Though their relaxed attitude toward sex shocks some Westerners,* most visitors agree that the pleasantest thing in Laos is the Laotian people. Laotian girls have oval faces, high cheekbones, blue-black hair, shyly flirtatious eyes, and the world's smallest waists. The men are short-statured, sturdy-legged, even-tempered and given to such amiably negative remarks as "There isn't any," "It doesn't work'' and "It can't be helped." In most years Laotians catch enough fish, grow enough rice and yams and brew enough wine to allow ample time for their festivals. The Bang Fai festival just before the monsoon features the shooting off of giant rockets and noisy fertility processions during which huge phalli are brandished at giggling female spectators.

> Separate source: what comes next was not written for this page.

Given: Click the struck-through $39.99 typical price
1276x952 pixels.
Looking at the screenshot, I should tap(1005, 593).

Totally without industry, Laos has only two legal exports of any importance: 1) benzoin and 2) stick-lac, an insect product that is used as an ingredient in lacquer and varnish. But the country's main crop is opium (one-third of world production") grown on the mountaintops by Meo tribesmen who also profess to be werewolves. Laos' biggest import is U.S. dollars—for the past five years U.S. aid has run from $43 million to $54 million a year.

Out of the Pumpkin. Laotians believe their race sprang from a supernatural pumpkin that an envoy of the King of Heaven split open with a red-hot poker. The first people to tumble out were the aboriginal Kha. a little darkened by the searing heat. After them came the cooler and lighter-skinned Laotians. Anthropologists take a duller view, and say that the Laotians are simply a branch of the great Tibeto-Burman race that swept into southeast Asia over six centuries ago and conquered the local Malay tribes.

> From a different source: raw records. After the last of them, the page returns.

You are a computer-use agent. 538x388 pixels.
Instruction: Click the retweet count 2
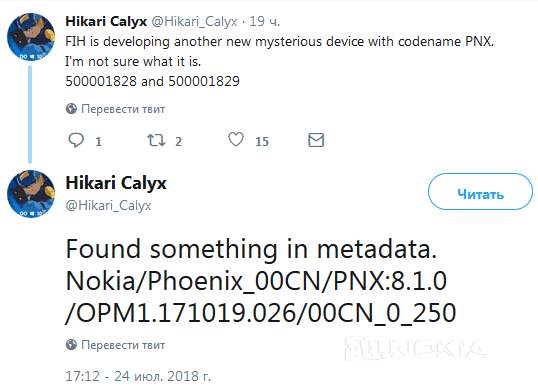pyautogui.click(x=178, y=141)
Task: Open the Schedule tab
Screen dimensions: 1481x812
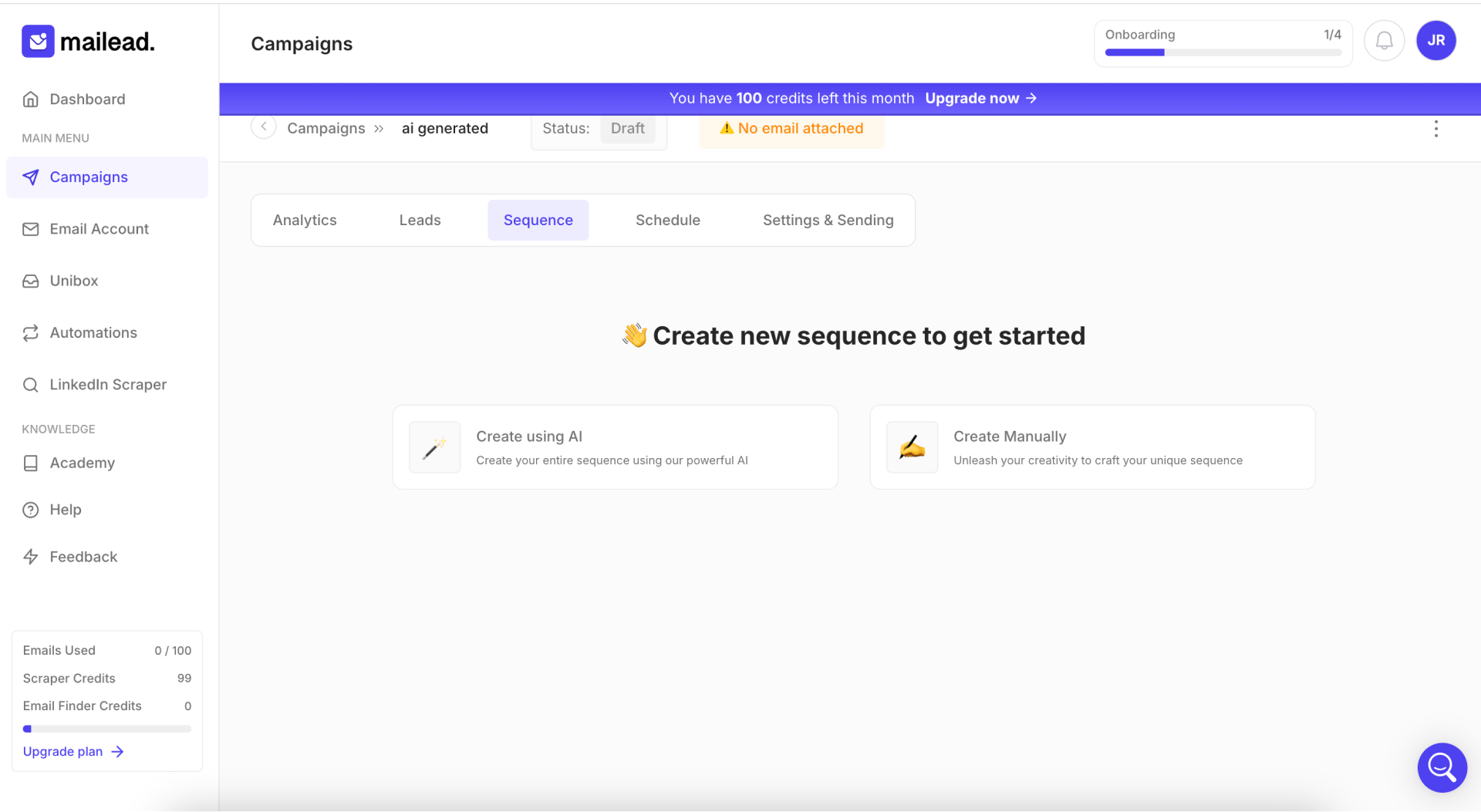Action: pyautogui.click(x=667, y=221)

But half the population of Laos is thought to be made up of non-Laotian tribesmen—the Meo, Kha. Lu, P'hunoi and a dozen others like the Black Thai, White Thai and Red Thai, who take their names from the color of their clothing. Few of the tribesmen have much love for the Laotians who rule in Vientiane; some do not even know that the Kingdom of Laos exists.

Elephants & Parasol. Historically, Laos was never a strong power. When not invaded by their neighbors, the Laotians wrangled among themselves, divided and subdivided their country into tiny principalities. A great hero, Fa Ngoum, united Laos in the 14th century under the name of the Land of the Million Elephants and the White Parasol. But when France made it a protectorate in 1893, Laos was again a patchwork of small states.